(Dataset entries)
"""

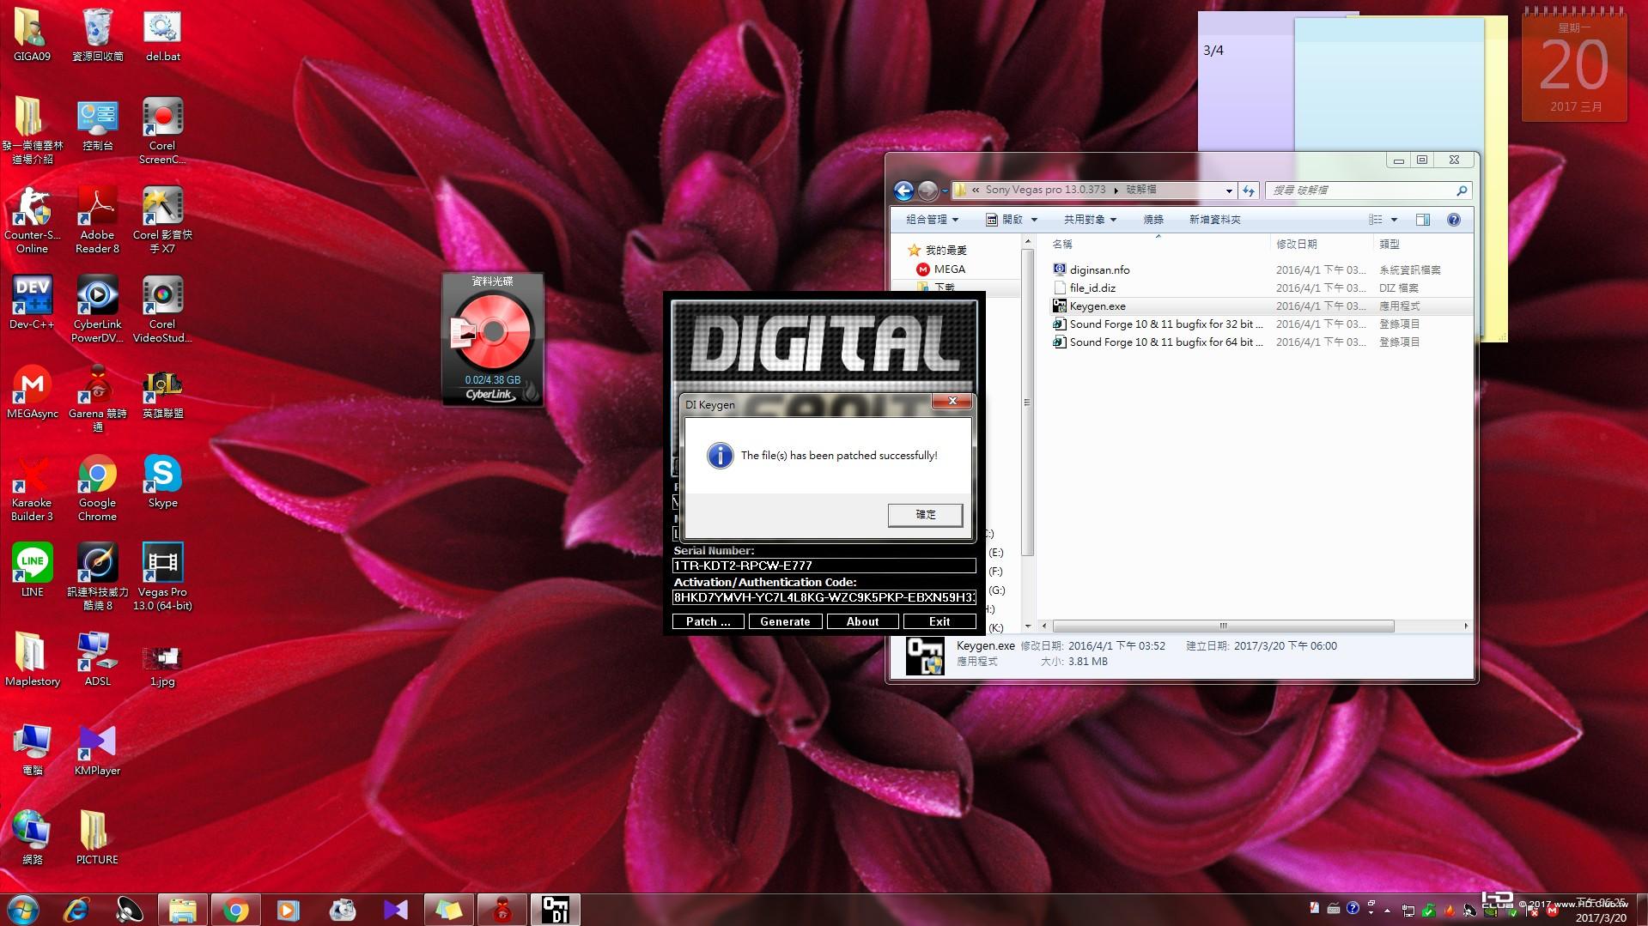Click the Windows Start button
Screen dimensions: 1648x926
pos(23,909)
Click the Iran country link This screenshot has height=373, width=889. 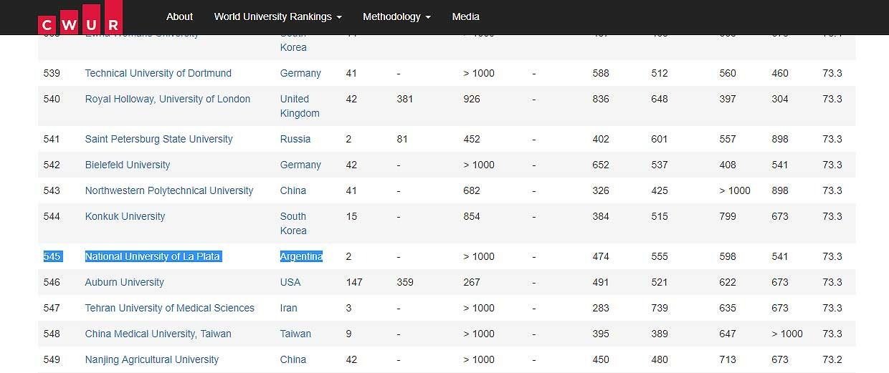[x=288, y=308]
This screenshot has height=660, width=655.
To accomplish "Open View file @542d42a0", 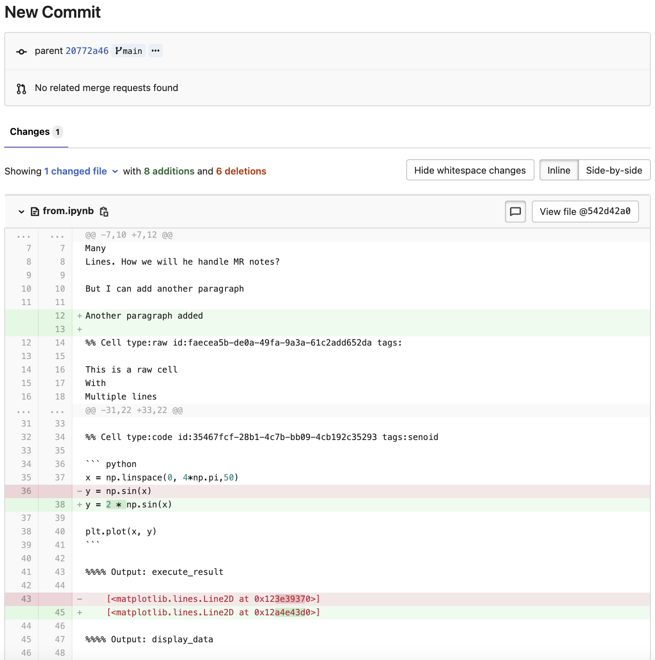I will 585,212.
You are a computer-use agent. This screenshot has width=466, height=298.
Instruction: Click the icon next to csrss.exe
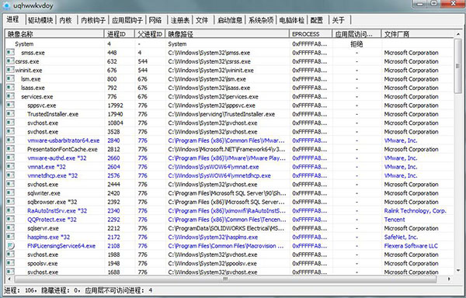click(10, 61)
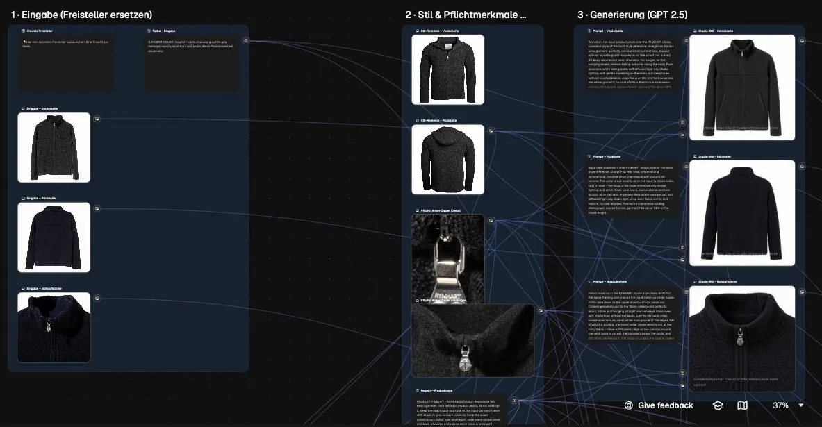This screenshot has height=427, width=822.
Task: Give feedback via the bottom bar link
Action: [x=665, y=405]

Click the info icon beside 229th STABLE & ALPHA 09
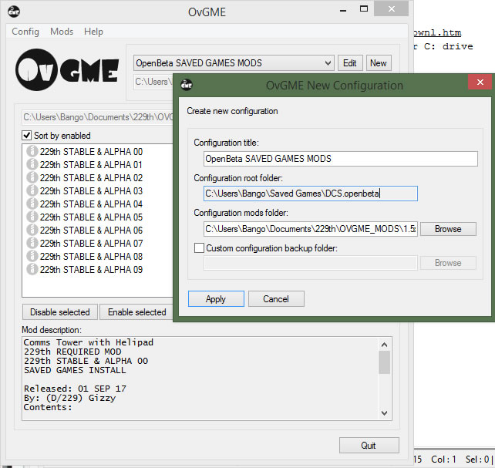click(x=32, y=270)
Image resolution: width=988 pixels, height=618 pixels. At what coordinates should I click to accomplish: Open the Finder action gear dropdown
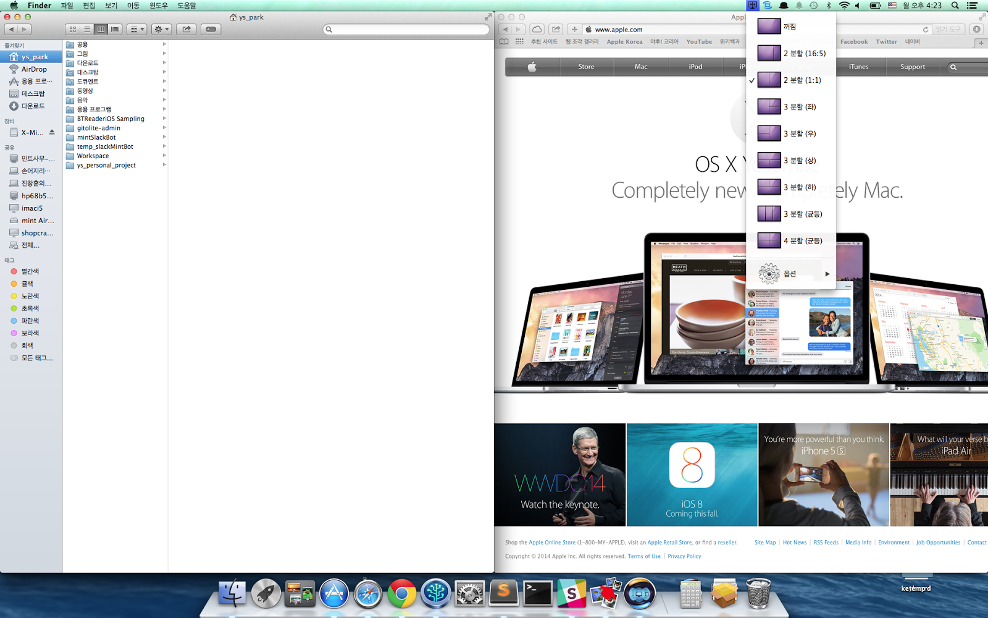tap(161, 29)
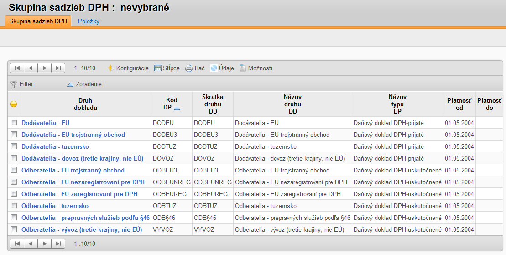Select the Skupina sadzieb DPH tab
Screen dimensions: 506x255
[x=38, y=21]

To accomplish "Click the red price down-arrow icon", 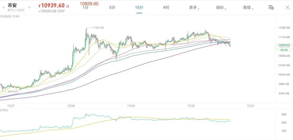I will tap(67, 6).
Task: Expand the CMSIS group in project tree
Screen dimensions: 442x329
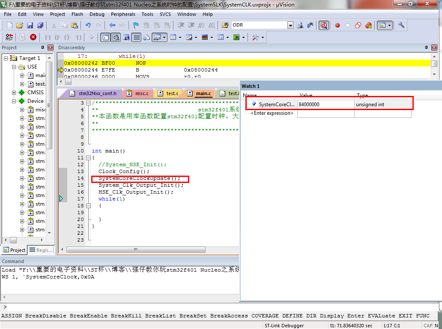Action: pos(14,93)

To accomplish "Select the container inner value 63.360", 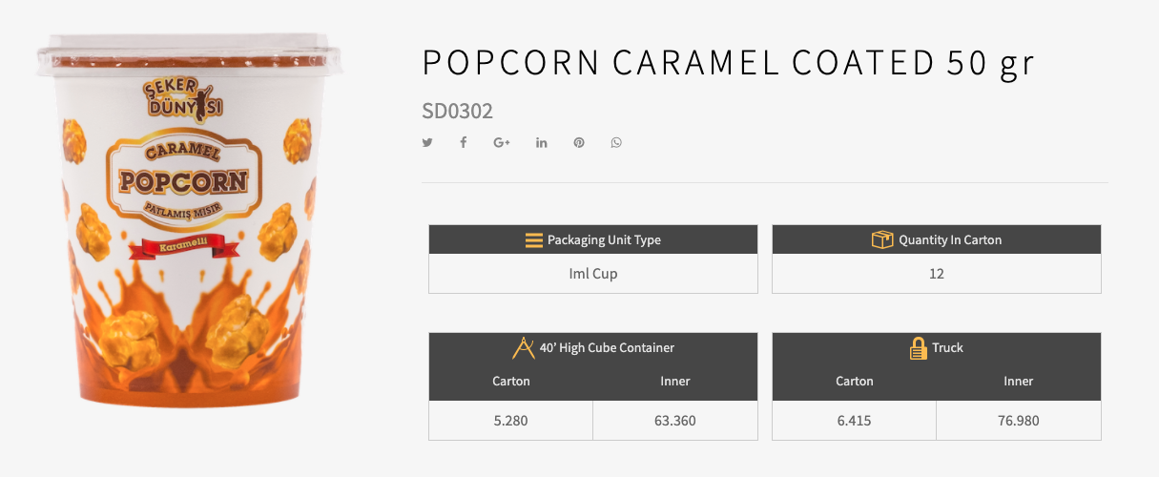I will point(675,420).
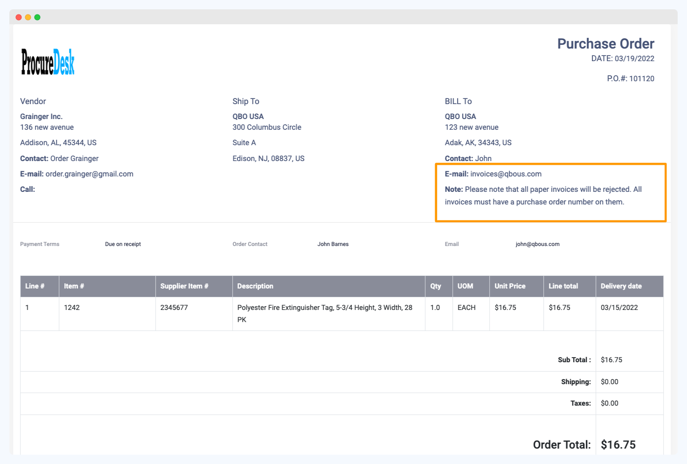Click the P.O.# 101120 number

pyautogui.click(x=631, y=78)
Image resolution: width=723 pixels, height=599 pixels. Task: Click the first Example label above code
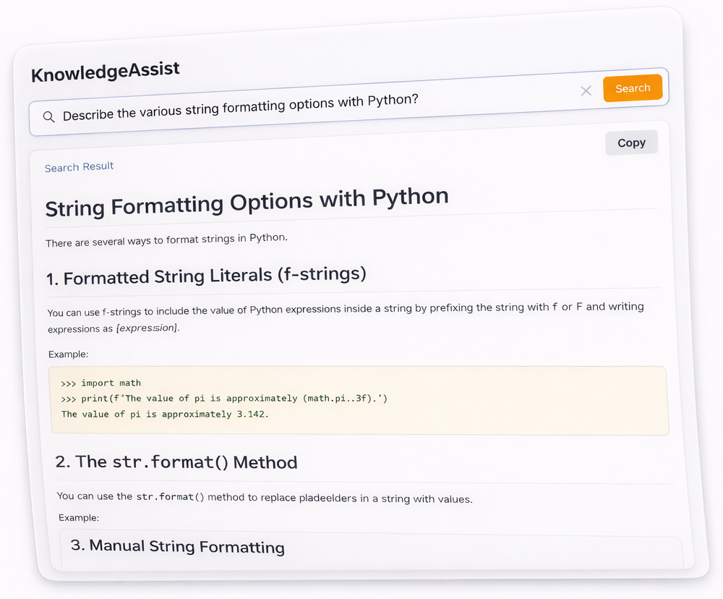pos(68,354)
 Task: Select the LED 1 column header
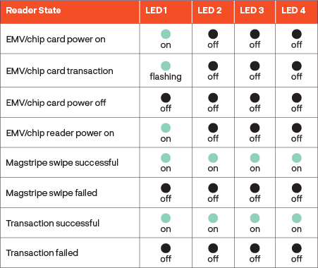[156, 11]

"""

## TASK BRIEF
Give back exactly, and only, the lines from the one holding "Image resolution: width=723" through the last line of the entries, with every picture omitted.

## ANSWER SECTION
Image resolution: width=723 pixels, height=599 pixels. Task: Click the first Example label above code
pos(68,354)
 Task: Select the LED 1 column header
[156, 11]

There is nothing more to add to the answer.